The proof is quite simple: specialize $\,u \in R\,$ below to conclude $\,u^{-1}\in R[u] = R$

Lemma $ $ Suppose that $\,R\subset S\,$ is an integral extensions of commutative rings and $\,u\,$ is a init in $S$. Then $u^{-1}$ is integral over $R\iff u^{-1}\in R[u]$

$\begin{align}{\bf Proof}\ \ \ u^{-1}\ \text{is integral over } R&\iff u^{-n}-\, r_{1} u^{-(n-1)}-\cdots - r_n = 0,\ \ {\rm for\ some}\ \ r_i\in R\\ &\!\!\overset{\ \ \times\ u^{\large n-1}}\iff u^{-1} =\, r_{1}\, u\,\ +\,\ \cdots\,\ +\,\ r_n\, u^{n-1},\ \ {\rm for\ some}\ \ r_i\in R \end{align}$

Remark $\ $ More generally it is easy to prove that $R[u]\cap R[u^{-1}]\,$ is integral over $R$.
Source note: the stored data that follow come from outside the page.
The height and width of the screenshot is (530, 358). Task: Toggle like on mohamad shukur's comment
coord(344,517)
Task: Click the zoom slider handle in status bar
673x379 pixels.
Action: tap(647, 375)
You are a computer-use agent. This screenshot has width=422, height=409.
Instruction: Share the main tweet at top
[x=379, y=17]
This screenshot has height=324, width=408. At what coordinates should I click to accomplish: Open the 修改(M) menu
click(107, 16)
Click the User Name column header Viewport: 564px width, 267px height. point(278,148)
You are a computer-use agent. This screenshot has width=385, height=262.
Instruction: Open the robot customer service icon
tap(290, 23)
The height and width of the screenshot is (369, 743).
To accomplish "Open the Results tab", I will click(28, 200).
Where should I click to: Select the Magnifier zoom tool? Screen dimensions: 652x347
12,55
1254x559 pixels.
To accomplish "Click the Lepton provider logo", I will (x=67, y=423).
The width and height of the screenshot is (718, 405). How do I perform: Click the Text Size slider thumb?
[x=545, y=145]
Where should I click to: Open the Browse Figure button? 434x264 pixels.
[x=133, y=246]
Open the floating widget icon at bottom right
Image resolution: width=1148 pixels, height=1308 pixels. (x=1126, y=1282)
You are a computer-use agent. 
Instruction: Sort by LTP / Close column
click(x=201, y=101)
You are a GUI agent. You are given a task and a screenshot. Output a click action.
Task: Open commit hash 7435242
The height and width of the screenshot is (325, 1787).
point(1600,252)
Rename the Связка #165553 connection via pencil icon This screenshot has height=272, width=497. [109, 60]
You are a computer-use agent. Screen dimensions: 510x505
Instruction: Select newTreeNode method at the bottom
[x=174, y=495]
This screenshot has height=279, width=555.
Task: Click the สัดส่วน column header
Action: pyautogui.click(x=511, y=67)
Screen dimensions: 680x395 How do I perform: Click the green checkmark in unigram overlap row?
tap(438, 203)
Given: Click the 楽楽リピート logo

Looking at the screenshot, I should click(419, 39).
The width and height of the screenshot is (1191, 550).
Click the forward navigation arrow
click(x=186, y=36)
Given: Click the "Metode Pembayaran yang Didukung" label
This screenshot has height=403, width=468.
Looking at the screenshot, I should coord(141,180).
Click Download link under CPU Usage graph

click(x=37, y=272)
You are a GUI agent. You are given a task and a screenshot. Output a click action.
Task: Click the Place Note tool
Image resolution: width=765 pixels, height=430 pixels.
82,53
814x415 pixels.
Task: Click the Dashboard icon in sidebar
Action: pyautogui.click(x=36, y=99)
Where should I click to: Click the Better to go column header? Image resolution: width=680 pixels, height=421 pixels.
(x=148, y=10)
We can view this property ideal theoretically as: $ $ principal ideals $(r)$ survive in integral extensions, i.e. $\, (r)\neq 1\,\Rightarrow\, (r)S\neq 1.\,$ In fact integral extensions can be characterized by various universal forms of such ideal survivability, e.g. see the paper of Coykendall and Dobbs cited here.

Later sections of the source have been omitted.